Harald Brüssow. Microb Biotechnol. 2022 May.

Abstract

The COVID-19 pandemic goes into its third year and the world population is longing for an end to the pandemic. Computer simulations of the future development of the pandemic have wide error margins and predictions on the evolution of new viral variants of SARS-CoV-2 are uncertain. It is thus tempting to look into the development of historical viral respiratory pandemics for insight into the dynamic of pandemics. The Spanish flu pandemic of 1918 caused by the influenza virus H1N1 can here serve as a potential model case. Epidemiological observations on the shift of influenza mortality from very young and old subjects to high mortality in young adults delimitate the pandemic phase of the Spanish flu from 1918 to 1920. The identification and sequencing of the Spanish flu agent allowed following the H1N1 influenza virus after the acute pandemic phase.

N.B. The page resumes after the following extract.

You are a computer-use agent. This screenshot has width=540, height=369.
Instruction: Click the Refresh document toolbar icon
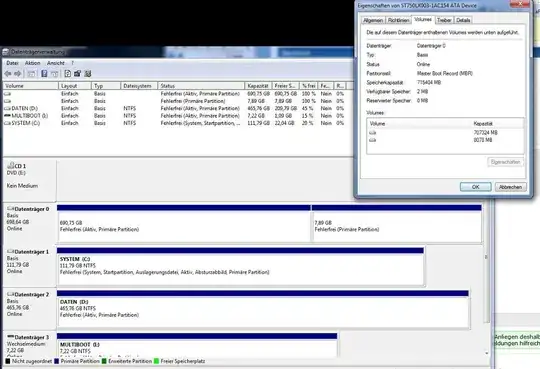68,74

During the 1920s H1N1 influenza virus epidemics with substantial mortality were still observed. As late as 1951, H1N1 strains of high virulence evolved but remained geographically limited. Until 1957, the H1N1 virus evolved by accumulation of mutations ('antigenic drift') and some intratypic reassortment. H1N1 viruses were then replaced by the pandemic H2N2 influenza virus from 1957, which was in 1968 replaced by the pandemic H3N2 influenza virus; both viruses were descendants from the Spanish flu agent but showed the exchange of entire gene segments ('antigenic shift'). In 1977, H1N1 reappeared from an unknown source but caused only mild disease. However, H1N1 achieved again circulation in the human population and is now together with the H3N2 influenza virus an agent of seasonal influenza winter epidemics.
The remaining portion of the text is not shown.